No divórcio extrajudicial (divórcio em cartório) o casal precisa concordar com o divórcio, ou seja, os dois necessitam estar de pleno acordo sobre a decisão e a divisão de bens sendo possível a sua realização em qualquer cartório de notas, sem a necessidade de processo judicial.

O processo do divórcio extrajudicial necessita de um advogado para estar legalizado, o casal necessita ir até o cartório com o advogado com os documentos necessários.

É necessário averbar a escritura pública de divórcio no cartório em que o casal realizou o casamento para que conste a informação do divórcio. Na escritura pública de divórcio informações importantes como partilha de bens, alteração de nome (caso necessário), pensão alimentícia, entre outros.

Havendo filhos menores ou incapazes nessa união, o divórcio somente poderá ser realizado via Cartório, caso todas as questões envolvendo esses menores, como por exemplo, guarda, pensão, direito de visitas tenham sido previamente decididas perante o Poder Judiciário.

Há casos em que não é possível realizar o divórcio extrajudicial e necessita ser realizado mediante um processo judicial.

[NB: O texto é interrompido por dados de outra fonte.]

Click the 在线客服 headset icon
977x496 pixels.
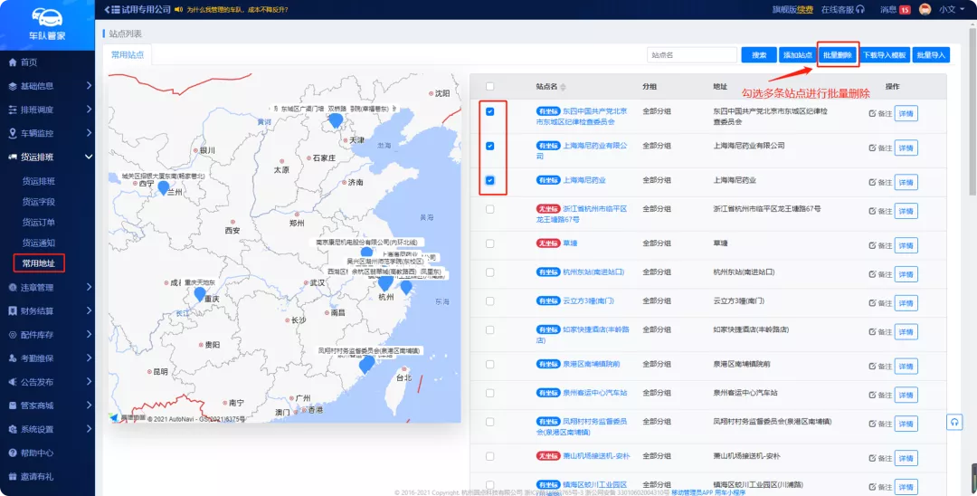(x=860, y=9)
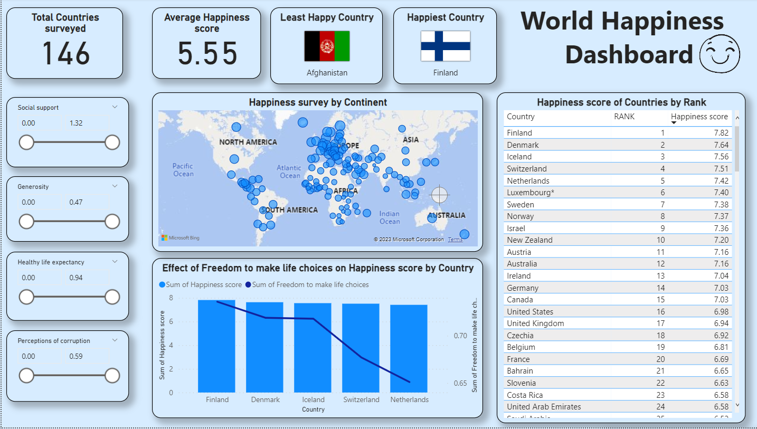The width and height of the screenshot is (757, 429).
Task: Click the Finland flag image
Action: [x=445, y=46]
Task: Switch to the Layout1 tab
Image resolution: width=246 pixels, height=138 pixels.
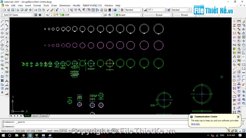Action: [35, 116]
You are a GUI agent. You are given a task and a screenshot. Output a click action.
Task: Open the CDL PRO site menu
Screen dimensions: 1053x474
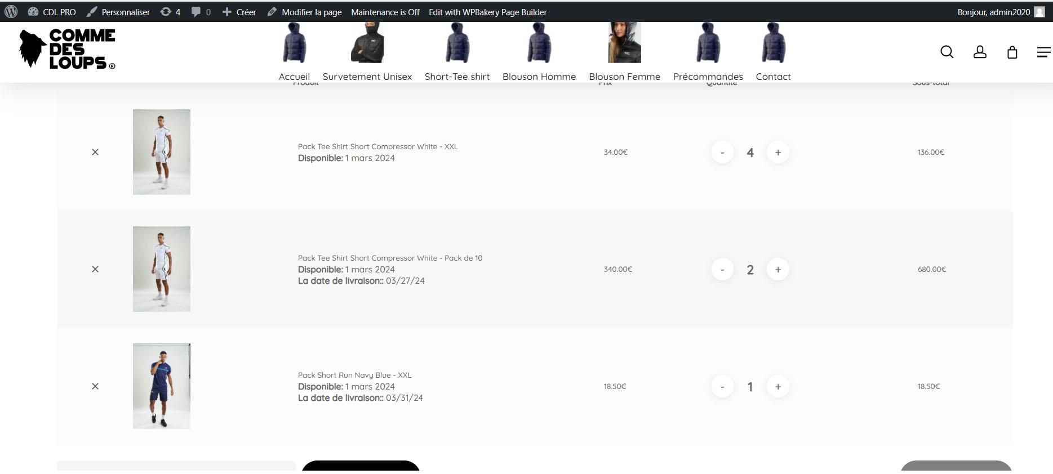click(x=52, y=12)
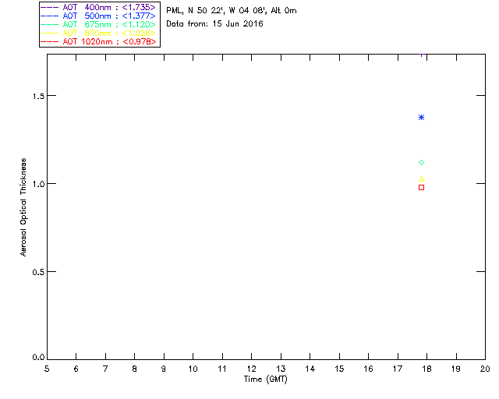This screenshot has height=399, width=499.
Task: Click the yellow triangle data marker
Action: tap(421, 179)
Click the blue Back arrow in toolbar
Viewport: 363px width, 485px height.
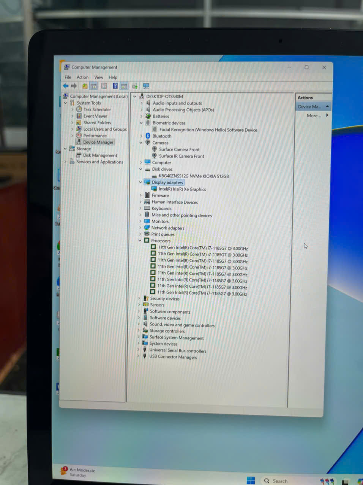66,86
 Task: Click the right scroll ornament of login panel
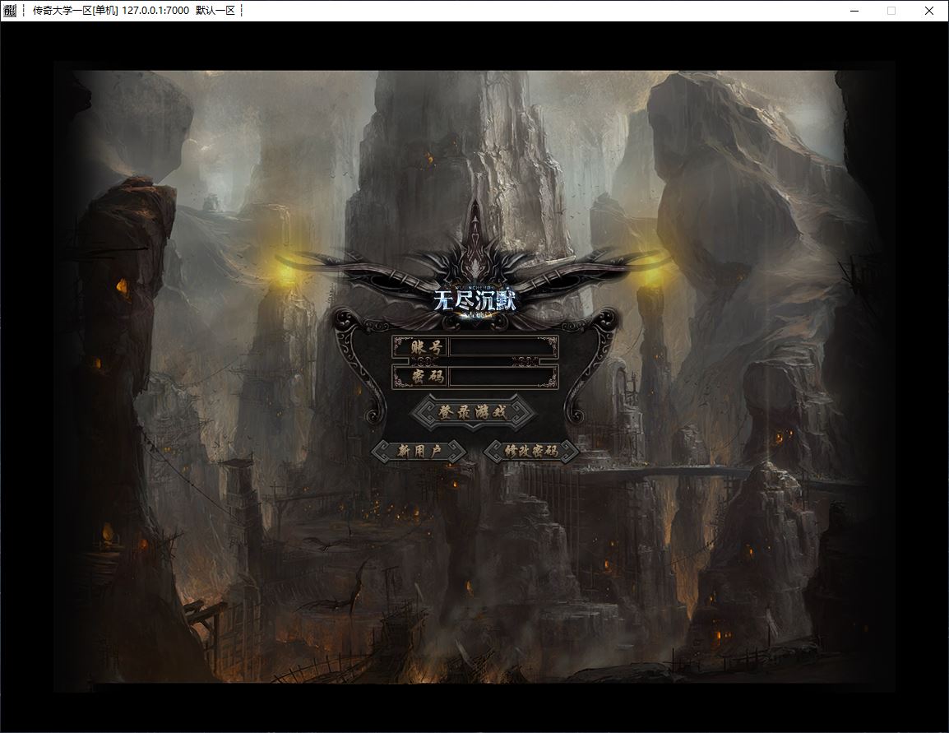595,366
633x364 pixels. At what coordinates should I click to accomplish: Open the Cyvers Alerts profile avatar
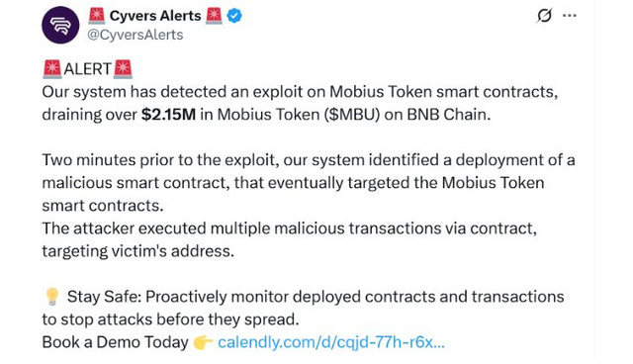(60, 25)
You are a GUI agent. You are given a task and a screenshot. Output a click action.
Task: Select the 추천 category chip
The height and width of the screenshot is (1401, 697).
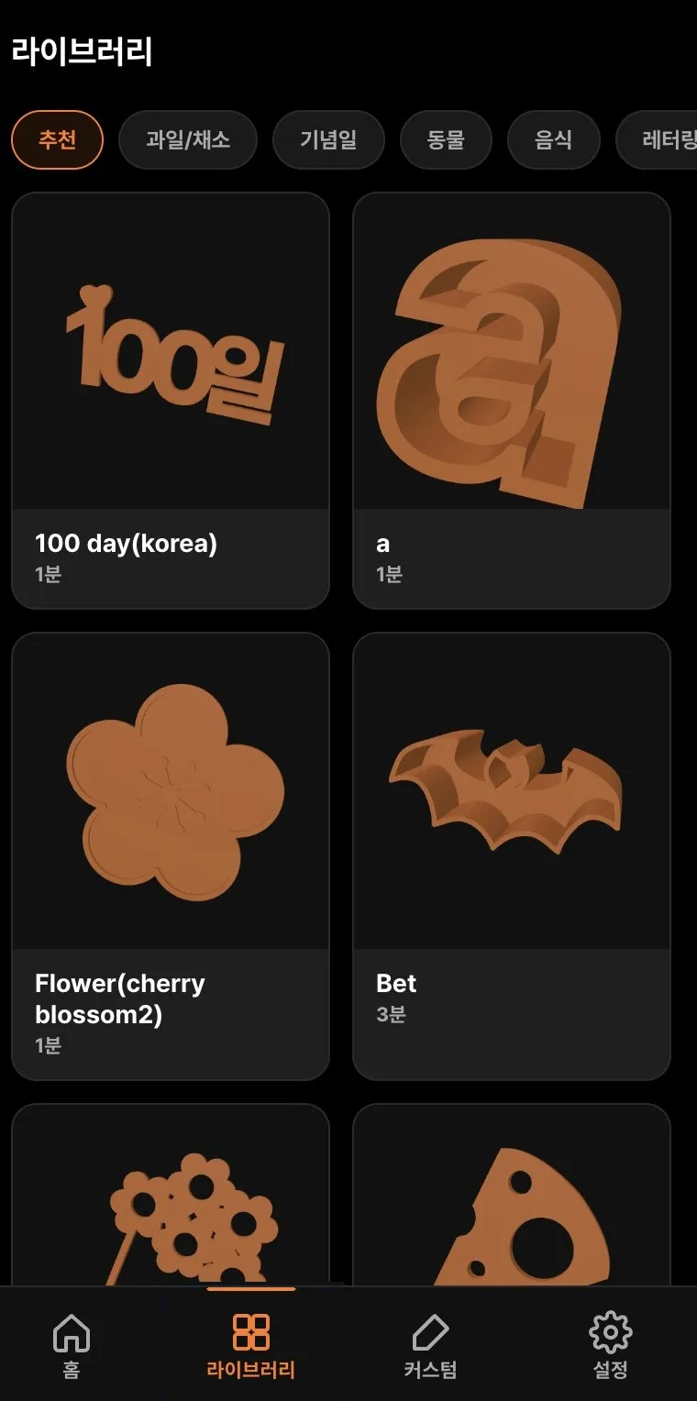click(x=57, y=140)
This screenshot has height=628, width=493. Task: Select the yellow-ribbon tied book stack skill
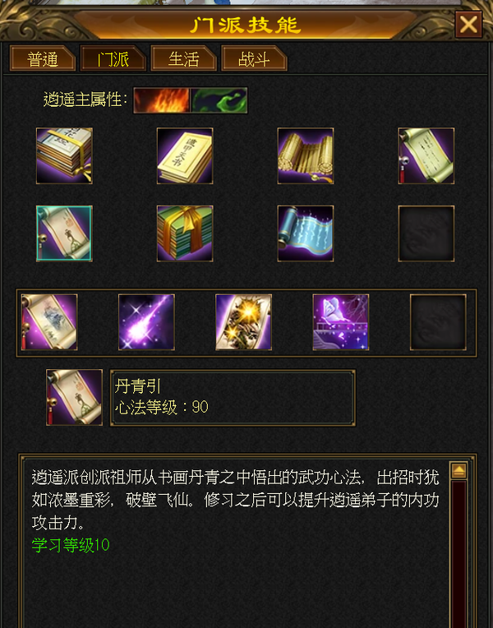tap(64, 156)
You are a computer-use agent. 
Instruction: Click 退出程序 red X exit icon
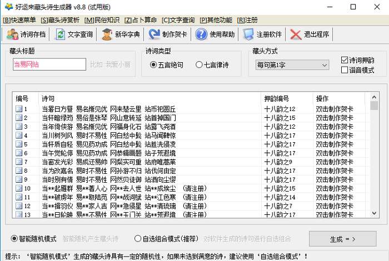(x=296, y=34)
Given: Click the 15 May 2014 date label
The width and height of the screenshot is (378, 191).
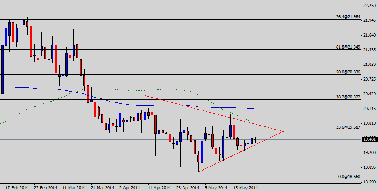Looking at the screenshot, I should point(245,187).
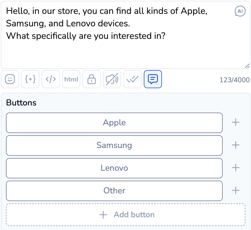Insert a variable with the braces icon
The width and height of the screenshot is (251, 230).
[30, 79]
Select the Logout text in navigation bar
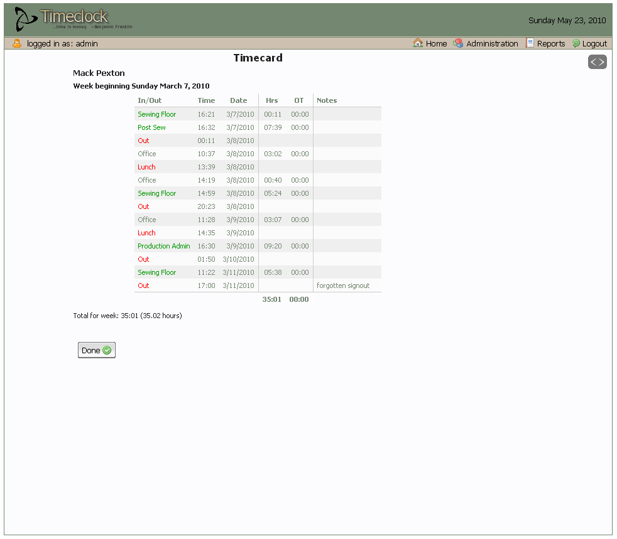Screen dimensions: 617x539 [594, 44]
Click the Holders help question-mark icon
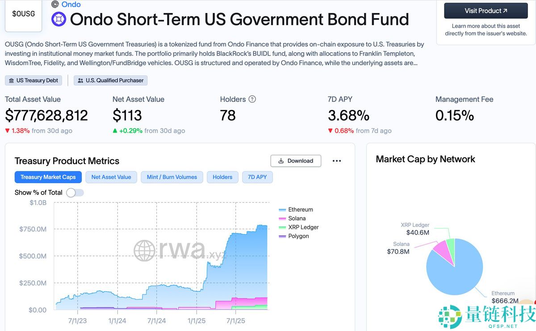The image size is (536, 331). [x=252, y=99]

Não se pode perder de vista que na via extrajudicial a CONSENSUALIDADE deve pautar a realização do ato, com o crivo do TABELIÃO e do ADVOGADO que são responsáveis pela observação das regras da Lei.

DIVÓRCIO JUDICIAL


Se no divorcio extrajudicial o casal está de acordo com o fim da união e os seus termos, no divórcio judicial uma das partes não concorda com o fim da união ou com seus termos, neste caso, o divórcio necessariamente deverá ser realizado perante o Poder Judiciário, daí o termo divórcio judicial.


O Divórcio Judicial também pode ser dividido em duas categorias: Divórcio Consensual e Divórcio Litigioso.


Lembrando que existindo filhos menores ou incapazes e cujas questões de Guarda, Pensão e Direito de Visitas serão definidas durante o processo do divórcio, este será obrigatoriamente judicial.

Ainda, em ambos os casos, seja Extrajudicial ou Judicial é necessário a participação de um advogado para regularidade do procedimento do Divórcio.